I was wondering if the following holds true:

Suppose that we have two modules $$M$$ and $$N$$ over a commutative ring $$R$$. Suppose that $$M$$ is a finitely generated free $$R$$ module. Suppose $$(N_i)_{i\in I}$$ are submodules of $$N$$, where $$I$$ is arbitrary. We identify each $$M \otimes N_i$$ with a submodule of $$M \otimes N$$, using that $$M$$ is flat and similarly identify $$M \otimes (\bigcap_{i \in I} N_i)$$ with a submodule of $$M \otimes N$$. Then $$\bigcap_{i \in I} (M \otimes N_i) = M \otimes (\bigcap_{i \in I} N_i)$$ as submodules of $$M\otimes N$$.

1) A proof of this was provided here in the case where $$M$$ is merely flat, but at the cost of only allowing $$I$$ to be finite.

2) In the answer for this question, it is shown that tensoring by $$M$$ commutes with limits when $$M$$ is even finitely generated and projective.

To be able to apply point 2) here, I was wondering whether I can regard the intersection of submodules $$N_i$$ as a limit of some functor $$\mathcal{F}$$ into $$R-\text{Mod}$$ (The notion of limit that I use is the one from the textbook of Aluffi in Chapter VIII).

I believe that this should be so, but my lack of background in category theory makes me feel uncertain about this claim. Of course, I understand why this is so if we were looking into the category of sets and $$N_i$$ were some subsets of a set $$N$$.

I believe that the intersection of two submodules of a modules can be regarded as a fibered product, and I believe fibered products are examples of limits. But I am not so sure about arbitrary intersections.

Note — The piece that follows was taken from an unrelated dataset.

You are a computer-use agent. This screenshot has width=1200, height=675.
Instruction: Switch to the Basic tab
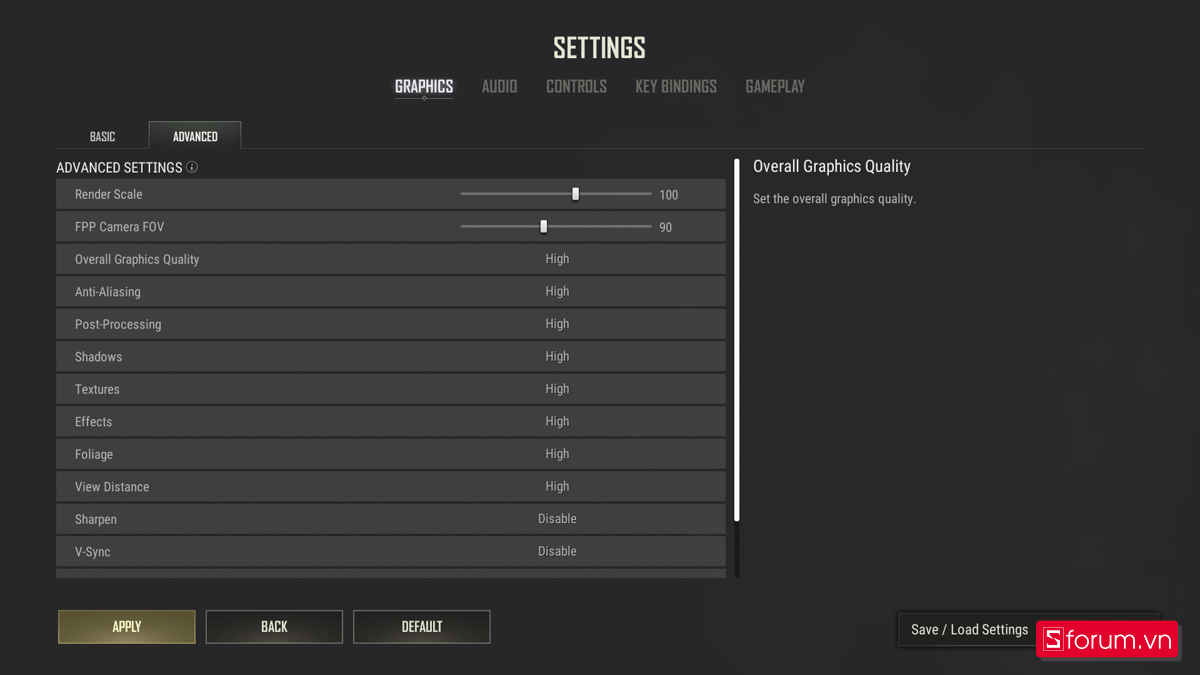pyautogui.click(x=102, y=136)
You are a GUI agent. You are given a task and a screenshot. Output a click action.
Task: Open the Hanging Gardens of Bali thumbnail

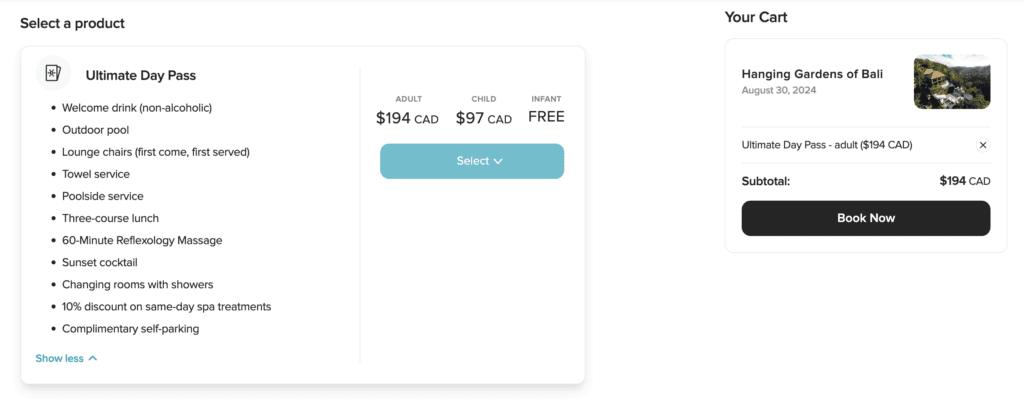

let $$M\cong R^n$$. Then $$M\otimes N\cong \oplus_{j=1}^nN$$ as $$R$$-modules. Let's see where the submodules u are looking for go. $$M\otimes N_i \cong \oplus_{j=1}^nN_i$$ under this identification. So $$\cap _iM\otimes N_i \cong \cap_i \oplus_{j=1}^nN_i=\oplus_{j=1}^n\cap_iNi\cong M\otimes \cap_iN_i$$. So in the identification the 2 submodules are equal. Thus the 2 submodules are indeed equal.